The results were revealing. The team had significant strengths in execution and delivery, but gaps in strategic thinking, creative problem-solving and relationship-building that were quietly limiting its effectiveness. Certain roles had been unconsciously filled by people whose natural strengths lay elsewhere, creating pressure and underperformance that had been attributed to personality rather than fit. Seeing this clearly, in evidence rather than opinion, changed the conversation entirely.
From that foundation we moved into the core of the programme. Working with the R.A.I.S.E. methodology we facilitated a two-day strategic workshop that brought the team together around three things it had never explicitly defined: a shared purpose, a set of values it would actually hold itself to, and a team legacy - a clear statement of what this team wanted to be known for and what it wanted to leave behind.

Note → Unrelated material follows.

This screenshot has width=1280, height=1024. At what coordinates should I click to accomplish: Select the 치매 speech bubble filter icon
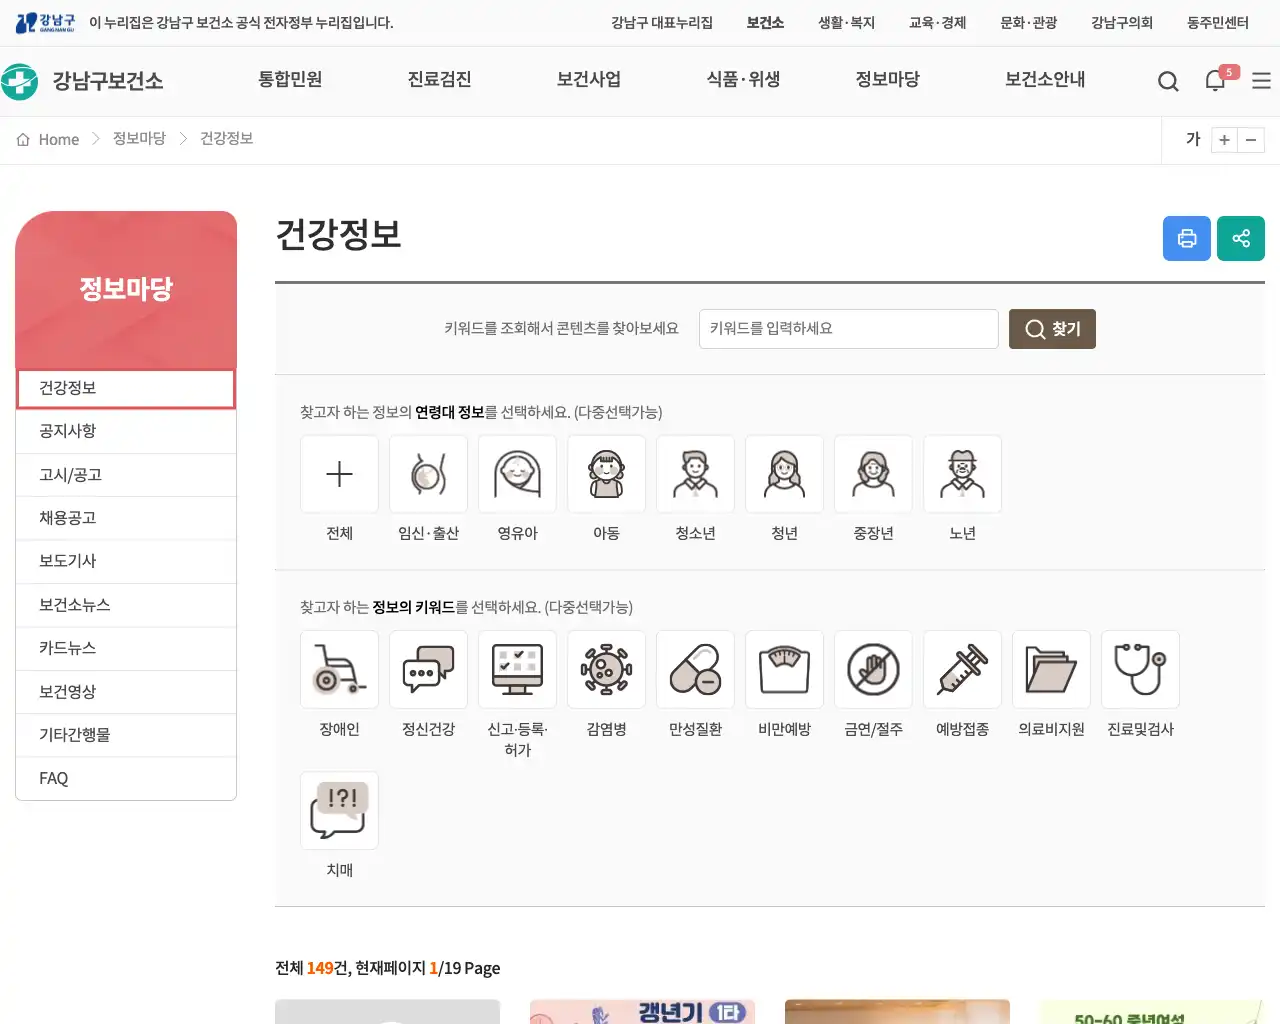coord(339,810)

These weren't exercises in corporate wallpaper. They were working documents. The guiding principles the team developed became the basis for how decisions were made, how conflict was navigated and how new team members were brought in. The values weren't handed down - they were built from the ground up by the people who had to live by them.
Monthly coaching sessions through Phase 2 of the programme kept the work grounded in real operational challenges rather than abstract development. Skill gaps identified through the diagnostic were addressed directly - both through individual development conversations and through changes to how responsibilities were allocated across the team. Communication structures were redesigned. Accountability frameworks were clarified. The team started using a shared language - built from the Belbin and CliftonStrengths work - to talk about how they were working together rather than just what they were working on.
The Shift
The shift wasn't a single moment. It was a gradual and then accelerating change in how the team related to itself. Managers who had previously operated as individual contributors within their functions started thinking and acting as a collective. Difficult conversations that had been avoided for months were had, not because the team suddenly became conflict-comfortable, but because they had a framework and a shared commitment that made those conversations safer and more productive.
The common purpose that had been articulated in the workshop started showing up in how decisions were made. When priorities competed, as they typically do in manufacturing, the team had a reference point beyond individual function or personal preference. The legacy statement became a practical tool rather than a framed poster.
The Outcome
By the end of the twelve-month programme the results were measurable. Team performance had risen by double digits. Skill gaps that had been identified in the diagnostic had been actively addressed, with targeted development embedded into ongoing operations. Communication across functions had improved significantly, with clearer handoffs, fewer duplicated efforts and faster decision-making.
More fundamentally, the team had a shared identity it hadn't had before. A common purpose, a set of guiding principles it had built itself and a clearer understanding of how each individual's strengths contributed to collective performance. The organisation had moved from a group of capable individuals working in proximity to a leadership team working in the same direction.
"We knew we had good people. What we didn't have was a team. The programme gave us that — and the results speak for themselves."